Padahal dalam situasi perlambatan seperti saat ini, kebijakan ekspansi fiskal harus memprioritaskan pembiayaan yang berdampak langsung pada perekonomian sebagai penyeimbang terhadap pelemahan pertumbuhan ekonomi, tutur Rendy.

Selanjutnya, pemerintah juga harus menghentikan kecenderungan pembiayaan anggaran melalui utang yang terus meningkat dengan cepat dalam beberapa tahun terakhir, serta memperbaiki manajemen risiko utang.

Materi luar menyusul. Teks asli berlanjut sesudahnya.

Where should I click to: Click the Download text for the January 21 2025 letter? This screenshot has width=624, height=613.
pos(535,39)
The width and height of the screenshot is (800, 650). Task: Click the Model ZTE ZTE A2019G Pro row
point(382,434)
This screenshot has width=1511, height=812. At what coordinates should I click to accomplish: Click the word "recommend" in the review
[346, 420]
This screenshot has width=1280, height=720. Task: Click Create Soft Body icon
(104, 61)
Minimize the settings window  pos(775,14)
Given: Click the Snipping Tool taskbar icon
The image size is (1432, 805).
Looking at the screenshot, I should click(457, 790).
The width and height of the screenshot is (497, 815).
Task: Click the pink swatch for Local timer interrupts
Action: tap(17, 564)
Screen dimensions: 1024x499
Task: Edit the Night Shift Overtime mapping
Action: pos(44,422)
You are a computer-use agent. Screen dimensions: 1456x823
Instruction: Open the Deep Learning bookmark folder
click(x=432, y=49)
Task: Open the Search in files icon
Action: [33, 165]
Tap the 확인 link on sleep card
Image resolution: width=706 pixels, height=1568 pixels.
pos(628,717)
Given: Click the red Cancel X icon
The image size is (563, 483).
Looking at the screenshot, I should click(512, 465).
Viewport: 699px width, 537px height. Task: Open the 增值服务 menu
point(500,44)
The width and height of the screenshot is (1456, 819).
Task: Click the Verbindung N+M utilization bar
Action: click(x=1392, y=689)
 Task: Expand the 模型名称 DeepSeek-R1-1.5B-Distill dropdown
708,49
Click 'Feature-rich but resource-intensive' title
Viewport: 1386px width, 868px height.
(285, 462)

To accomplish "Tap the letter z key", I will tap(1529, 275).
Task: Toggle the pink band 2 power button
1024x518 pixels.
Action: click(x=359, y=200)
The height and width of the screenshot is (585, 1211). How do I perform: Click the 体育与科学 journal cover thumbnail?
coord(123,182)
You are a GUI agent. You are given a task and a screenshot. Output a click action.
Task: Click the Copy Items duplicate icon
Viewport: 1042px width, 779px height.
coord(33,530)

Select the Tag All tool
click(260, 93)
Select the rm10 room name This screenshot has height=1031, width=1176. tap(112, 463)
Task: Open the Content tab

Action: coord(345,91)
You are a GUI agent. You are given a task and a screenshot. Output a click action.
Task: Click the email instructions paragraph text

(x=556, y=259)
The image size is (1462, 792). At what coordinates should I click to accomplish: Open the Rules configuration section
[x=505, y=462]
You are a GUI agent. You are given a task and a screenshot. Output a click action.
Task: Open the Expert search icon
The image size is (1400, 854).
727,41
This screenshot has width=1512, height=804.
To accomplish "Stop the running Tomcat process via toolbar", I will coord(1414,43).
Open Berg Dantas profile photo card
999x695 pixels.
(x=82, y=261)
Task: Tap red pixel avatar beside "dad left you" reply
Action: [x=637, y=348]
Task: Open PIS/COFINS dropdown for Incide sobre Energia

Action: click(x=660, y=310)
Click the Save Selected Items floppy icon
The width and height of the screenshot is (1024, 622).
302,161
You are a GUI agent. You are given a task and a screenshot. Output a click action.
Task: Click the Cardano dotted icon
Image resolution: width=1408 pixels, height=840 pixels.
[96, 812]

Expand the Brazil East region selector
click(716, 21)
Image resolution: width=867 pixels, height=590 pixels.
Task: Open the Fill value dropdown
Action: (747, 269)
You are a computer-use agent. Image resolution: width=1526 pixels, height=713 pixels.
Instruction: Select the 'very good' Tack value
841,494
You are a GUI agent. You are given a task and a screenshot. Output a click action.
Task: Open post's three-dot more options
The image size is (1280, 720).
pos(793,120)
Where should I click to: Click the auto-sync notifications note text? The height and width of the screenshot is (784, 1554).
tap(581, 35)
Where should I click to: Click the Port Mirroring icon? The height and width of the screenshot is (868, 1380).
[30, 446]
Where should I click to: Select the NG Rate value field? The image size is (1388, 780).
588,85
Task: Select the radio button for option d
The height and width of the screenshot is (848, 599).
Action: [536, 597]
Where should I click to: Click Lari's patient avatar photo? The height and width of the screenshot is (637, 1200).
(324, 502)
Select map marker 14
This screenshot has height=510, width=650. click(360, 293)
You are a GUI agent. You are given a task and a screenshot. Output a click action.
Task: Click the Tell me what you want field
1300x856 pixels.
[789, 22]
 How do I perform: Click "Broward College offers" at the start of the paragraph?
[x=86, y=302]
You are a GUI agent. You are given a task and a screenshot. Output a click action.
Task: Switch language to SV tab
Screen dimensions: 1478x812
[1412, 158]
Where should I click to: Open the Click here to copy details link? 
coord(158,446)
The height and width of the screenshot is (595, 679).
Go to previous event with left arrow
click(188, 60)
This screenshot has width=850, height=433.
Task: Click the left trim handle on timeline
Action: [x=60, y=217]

Rendy menjelaskan, pada APBN 2017 bunga utang yang ditanggung pemerintah mencapai Rp221 triliun, meningkat 21 persen dibanding pembayaran bunga utang pada APBN-P 2016 yang mencapai Rp182 triliun.

Dalam tiga tahun terakhir, rata-rata peningkatan pembayaran bunga utang per tahun mencapai 18 persen, jauh lebih tinggi dibanding periode 2009-2014 yang rata-rata per tahun meningkat tujuh persen.

Dengan semakin besarnya porsi pembiayaan melalui utang pada RAPBN-P 2017, pemerintah harus lebih mencermati risiko suku bunga.

Walau surat utang indonesia telah mendapat label “investment grade” oleh beberapa lembaga rating kredit, namun ia menganggap itu tidak menjamin surat utang Indonesia terbebas dari risiko pasar seperti potensi kenaikan suku bunga “The Fed” Amerika Serikat dan European Central Bank (ECB) yang mengakibatkan perebutan likuditas obligasi global semakin ketat.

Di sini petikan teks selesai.